((
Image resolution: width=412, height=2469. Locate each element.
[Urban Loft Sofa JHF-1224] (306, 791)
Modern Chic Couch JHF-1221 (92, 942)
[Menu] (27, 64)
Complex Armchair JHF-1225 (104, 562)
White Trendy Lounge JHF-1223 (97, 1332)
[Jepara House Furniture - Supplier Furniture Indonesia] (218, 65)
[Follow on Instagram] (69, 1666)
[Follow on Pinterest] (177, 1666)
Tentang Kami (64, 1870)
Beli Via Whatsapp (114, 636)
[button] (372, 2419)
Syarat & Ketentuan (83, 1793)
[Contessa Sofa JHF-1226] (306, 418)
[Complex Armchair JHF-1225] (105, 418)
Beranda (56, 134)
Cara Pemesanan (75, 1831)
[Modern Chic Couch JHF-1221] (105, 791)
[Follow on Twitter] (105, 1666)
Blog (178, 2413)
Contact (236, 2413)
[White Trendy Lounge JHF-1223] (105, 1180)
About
))
- Task brief
Start with the line above that contains "Beli Via Whatsapp (114, 636)" and end with the line that contains "Contact (236, 2413)". Write out those lines exactly, and only those.

- Solution to this problem
Beli Via Whatsapp (114, 636)
[button] (372, 2419)
Syarat & Ketentuan (83, 1793)
[Contessa Sofa JHF-1226] (306, 418)
[Complex Armchair JHF-1225] (105, 418)
Beranda (56, 134)
Cara Pemesanan (75, 1831)
[Modern Chic Couch JHF-1221] (105, 791)
[Follow on Twitter] (105, 1666)
Blog (178, 2413)
Contact (236, 2413)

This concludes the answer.